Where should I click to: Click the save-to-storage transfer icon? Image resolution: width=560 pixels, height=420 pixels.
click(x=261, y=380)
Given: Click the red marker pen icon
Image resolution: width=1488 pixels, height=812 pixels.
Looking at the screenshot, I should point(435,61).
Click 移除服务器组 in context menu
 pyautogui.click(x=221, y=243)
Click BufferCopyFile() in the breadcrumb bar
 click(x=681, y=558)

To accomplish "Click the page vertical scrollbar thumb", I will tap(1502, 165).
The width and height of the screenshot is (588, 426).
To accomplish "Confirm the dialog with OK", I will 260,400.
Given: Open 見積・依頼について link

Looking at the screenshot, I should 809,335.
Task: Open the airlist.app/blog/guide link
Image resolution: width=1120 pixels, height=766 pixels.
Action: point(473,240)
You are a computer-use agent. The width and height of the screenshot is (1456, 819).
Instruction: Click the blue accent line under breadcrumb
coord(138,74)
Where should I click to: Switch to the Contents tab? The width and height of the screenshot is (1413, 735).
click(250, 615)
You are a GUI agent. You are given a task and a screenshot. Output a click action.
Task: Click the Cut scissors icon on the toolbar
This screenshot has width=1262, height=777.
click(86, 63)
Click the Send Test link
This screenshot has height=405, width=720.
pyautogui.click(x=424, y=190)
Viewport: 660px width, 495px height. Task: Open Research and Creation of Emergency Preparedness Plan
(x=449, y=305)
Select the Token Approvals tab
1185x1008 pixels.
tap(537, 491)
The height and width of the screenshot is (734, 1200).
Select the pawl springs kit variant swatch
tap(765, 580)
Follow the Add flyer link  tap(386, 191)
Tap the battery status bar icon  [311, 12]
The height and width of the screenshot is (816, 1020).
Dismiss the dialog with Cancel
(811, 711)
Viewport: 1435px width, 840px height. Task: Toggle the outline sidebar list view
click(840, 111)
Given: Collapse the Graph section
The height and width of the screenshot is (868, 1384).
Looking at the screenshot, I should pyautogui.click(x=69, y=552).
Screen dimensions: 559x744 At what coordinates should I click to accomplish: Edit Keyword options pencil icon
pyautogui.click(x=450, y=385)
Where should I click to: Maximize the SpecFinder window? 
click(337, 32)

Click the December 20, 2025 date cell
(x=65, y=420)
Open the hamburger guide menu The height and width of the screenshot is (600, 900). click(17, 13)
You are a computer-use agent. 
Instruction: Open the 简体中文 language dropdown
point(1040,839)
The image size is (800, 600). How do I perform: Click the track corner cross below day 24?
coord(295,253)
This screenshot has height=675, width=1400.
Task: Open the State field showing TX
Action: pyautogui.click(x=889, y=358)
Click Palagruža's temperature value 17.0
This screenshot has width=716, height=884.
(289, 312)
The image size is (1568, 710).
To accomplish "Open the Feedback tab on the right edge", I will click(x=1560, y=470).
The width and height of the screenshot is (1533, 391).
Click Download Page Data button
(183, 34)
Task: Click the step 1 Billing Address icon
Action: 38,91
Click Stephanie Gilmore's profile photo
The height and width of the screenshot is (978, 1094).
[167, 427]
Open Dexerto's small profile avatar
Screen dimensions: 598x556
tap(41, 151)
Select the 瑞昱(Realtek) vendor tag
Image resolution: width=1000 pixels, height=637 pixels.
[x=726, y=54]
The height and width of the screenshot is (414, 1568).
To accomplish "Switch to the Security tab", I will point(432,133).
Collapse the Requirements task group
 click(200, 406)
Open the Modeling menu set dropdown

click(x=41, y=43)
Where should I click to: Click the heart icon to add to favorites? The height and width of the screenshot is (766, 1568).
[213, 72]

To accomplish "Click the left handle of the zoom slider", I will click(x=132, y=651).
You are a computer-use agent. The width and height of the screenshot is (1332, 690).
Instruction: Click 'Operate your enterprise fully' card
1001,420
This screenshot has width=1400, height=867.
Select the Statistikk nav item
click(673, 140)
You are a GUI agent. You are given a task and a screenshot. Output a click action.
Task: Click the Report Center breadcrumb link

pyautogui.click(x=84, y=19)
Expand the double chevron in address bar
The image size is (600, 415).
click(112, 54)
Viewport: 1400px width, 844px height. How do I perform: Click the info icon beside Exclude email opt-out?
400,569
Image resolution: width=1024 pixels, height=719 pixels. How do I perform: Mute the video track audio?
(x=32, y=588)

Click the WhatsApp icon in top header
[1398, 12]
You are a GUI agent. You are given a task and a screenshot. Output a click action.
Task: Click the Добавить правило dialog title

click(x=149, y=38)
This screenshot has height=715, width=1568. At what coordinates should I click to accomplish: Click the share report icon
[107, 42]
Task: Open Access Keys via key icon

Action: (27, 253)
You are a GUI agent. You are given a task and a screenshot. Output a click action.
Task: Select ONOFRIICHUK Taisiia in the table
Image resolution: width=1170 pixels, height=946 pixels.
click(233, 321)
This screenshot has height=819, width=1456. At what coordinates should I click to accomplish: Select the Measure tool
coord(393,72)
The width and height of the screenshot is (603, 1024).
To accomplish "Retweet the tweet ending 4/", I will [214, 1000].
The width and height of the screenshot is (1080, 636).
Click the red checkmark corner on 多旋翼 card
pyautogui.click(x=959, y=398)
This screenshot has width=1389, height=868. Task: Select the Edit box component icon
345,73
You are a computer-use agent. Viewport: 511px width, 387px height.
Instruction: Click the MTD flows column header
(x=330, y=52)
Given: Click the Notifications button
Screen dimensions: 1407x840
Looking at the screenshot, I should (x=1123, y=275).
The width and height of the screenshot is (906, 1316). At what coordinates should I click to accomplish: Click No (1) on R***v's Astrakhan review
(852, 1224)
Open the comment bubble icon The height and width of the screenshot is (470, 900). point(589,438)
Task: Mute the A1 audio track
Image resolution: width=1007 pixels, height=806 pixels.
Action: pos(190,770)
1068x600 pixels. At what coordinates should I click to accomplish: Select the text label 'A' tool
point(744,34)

> Task to complete: What's wanted is each line above, transcribed with nothing altered.

> Answer for this exercise:
Where should I click to: Click the save-to-storage transfer icon? Image resolution: width=560 pixels, height=420 pixels.
click(x=261, y=380)
Given: Click the red marker pen icon
Image resolution: width=1488 pixels, height=812 pixels.
Looking at the screenshot, I should point(435,61).
Click 移除服务器组 in context menu
 pyautogui.click(x=221, y=243)
Click BufferCopyFile() in the breadcrumb bar
 click(x=681, y=558)

To accomplish "Click the page vertical scrollbar thumb", I will tap(1502, 165).
The width and height of the screenshot is (588, 426).
To accomplish "Confirm the dialog with OK", I will 260,400.
Given: Open 見積・依頼について link

Looking at the screenshot, I should 809,335.
Task: Open the airlist.app/blog/guide link
Image resolution: width=1120 pixels, height=766 pixels.
Action: point(473,240)
You are a computer-use agent. The width and height of the screenshot is (1456, 819).
Instruction: Click the blue accent line under breadcrumb
coord(138,74)
Where should I click to: Switch to the Contents tab? The width and height of the screenshot is (1413, 735).
click(250, 615)
You are a GUI agent. You are given a task and a screenshot. Output a click action.
Task: Click the Cut scissors icon on the toolbar
This screenshot has width=1262, height=777.
click(86, 63)
Click the Send Test link
This screenshot has height=405, width=720.
pyautogui.click(x=424, y=190)
Viewport: 660px width, 495px height. Task: Open Research and Creation of Emergency Preparedness Plan
(x=449, y=305)
Select the Token Approvals tab
1185x1008 pixels.
tap(537, 491)
The height and width of the screenshot is (734, 1200).
Select the pawl springs kit variant swatch
tap(765, 580)
Follow the Add flyer link  tap(386, 191)
Tap the battery status bar icon  [311, 12]
The height and width of the screenshot is (816, 1020).
Dismiss the dialog with Cancel
(811, 711)
Viewport: 1435px width, 840px height. Task: Toggle the outline sidebar list view
click(840, 111)
Given: Collapse the Graph section
The height and width of the screenshot is (868, 1384).
Looking at the screenshot, I should pyautogui.click(x=69, y=552).
Screen dimensions: 559x744 At what coordinates should I click to accomplish: Edit Keyword options pencil icon
pyautogui.click(x=450, y=385)
Where should I click to: Maximize the SpecFinder window? 
click(337, 32)

Click the December 20, 2025 date cell
(x=65, y=420)
Open the hamburger guide menu The height and width of the screenshot is (600, 900). click(17, 13)
You are a computer-use agent. 
Instruction: Open the 简体中文 language dropdown
point(1040,839)
The image size is (800, 600). How do I perform: Click the track corner cross below day 24?
coord(295,253)
This screenshot has height=675, width=1400.
Task: Open the State field showing TX
Action: pyautogui.click(x=889, y=358)
Click Palagruža's temperature value 17.0
This screenshot has width=716, height=884.
(289, 312)
The image size is (1568, 710).
To accomplish "Open the Feedback tab on the right edge", I will click(x=1560, y=470).
The width and height of the screenshot is (1533, 391).
Click Download Page Data button
(183, 34)
Task: Click the step 1 Billing Address icon
Action: 38,91
Click Stephanie Gilmore's profile photo
The height and width of the screenshot is (978, 1094).
[167, 427]
Open Dexerto's small profile avatar
Screen dimensions: 598x556
tap(41, 151)
Select the 瑞昱(Realtek) vendor tag
Image resolution: width=1000 pixels, height=637 pixels.
[x=726, y=54]
The height and width of the screenshot is (414, 1568).
To accomplish "Switch to the Security tab", I will point(432,133).
Collapse the Requirements task group
 click(200, 406)
Open the Modeling menu set dropdown

click(x=41, y=43)
Where should I click to: Click the heart icon to add to favorites? The height and width of the screenshot is (766, 1568).
[213, 72]

To accomplish "Click the left handle of the zoom slider", I will click(x=132, y=651).
You are a computer-use agent. The width and height of the screenshot is (1332, 690).
Instruction: Click 'Operate your enterprise fully' card
1001,420
This screenshot has width=1400, height=867.
Select the Statistikk nav item
click(673, 140)
You are a GUI agent. You are given a task and a screenshot. Output a click action.
Task: Click the Report Center breadcrumb link

pyautogui.click(x=84, y=19)
Expand the double chevron in address bar
The image size is (600, 415).
click(112, 54)
Viewport: 1400px width, 844px height. How do I perform: Click the info icon beside Exclude email opt-out?
400,569
Image resolution: width=1024 pixels, height=719 pixels. How do I perform: Mute the video track audio?
(x=32, y=588)

Click the WhatsApp icon in top header
[1398, 12]
You are a GUI agent. You are given a task and a screenshot. Output a click action.
Task: Click the Добавить правило dialog title

click(x=149, y=38)
This screenshot has height=715, width=1568. At what coordinates should I click to accomplish: Click the share report icon
[107, 42]
Task: Open Access Keys via key icon

Action: (27, 253)
You are a GUI agent. You are given a task and a screenshot. Output a click action.
Task: Select ONOFRIICHUK Taisiia in the table
Image resolution: width=1170 pixels, height=946 pixels.
click(233, 321)
This screenshot has height=819, width=1456. At what coordinates should I click to accomplish: Select the Measure tool
coord(393,72)
The width and height of the screenshot is (603, 1024).
To accomplish "Retweet the tweet ending 4/", I will [214, 1000].
The width and height of the screenshot is (1080, 636).
Click the red checkmark corner on 多旋翼 card
pyautogui.click(x=959, y=398)
This screenshot has width=1389, height=868. Task: Select the Edit box component icon
345,73
You are a computer-use agent. Viewport: 511px width, 387px height.
Instruction: Click the MTD flows column header
(x=330, y=52)
Given: Click the Notifications button
Screen dimensions: 1407x840
Looking at the screenshot, I should (x=1123, y=275).
The width and height of the screenshot is (906, 1316). At what coordinates should I click to accomplish: Click No (1) on R***v's Astrakhan review
(852, 1224)
Open the comment bubble icon The height and width of the screenshot is (470, 900). point(589,438)
Task: Mute the A1 audio track
Image resolution: width=1007 pixels, height=806 pixels.
Action: pos(190,770)
1068x600 pixels. At what coordinates should I click to accomplish: Select the text label 'A' tool
point(744,34)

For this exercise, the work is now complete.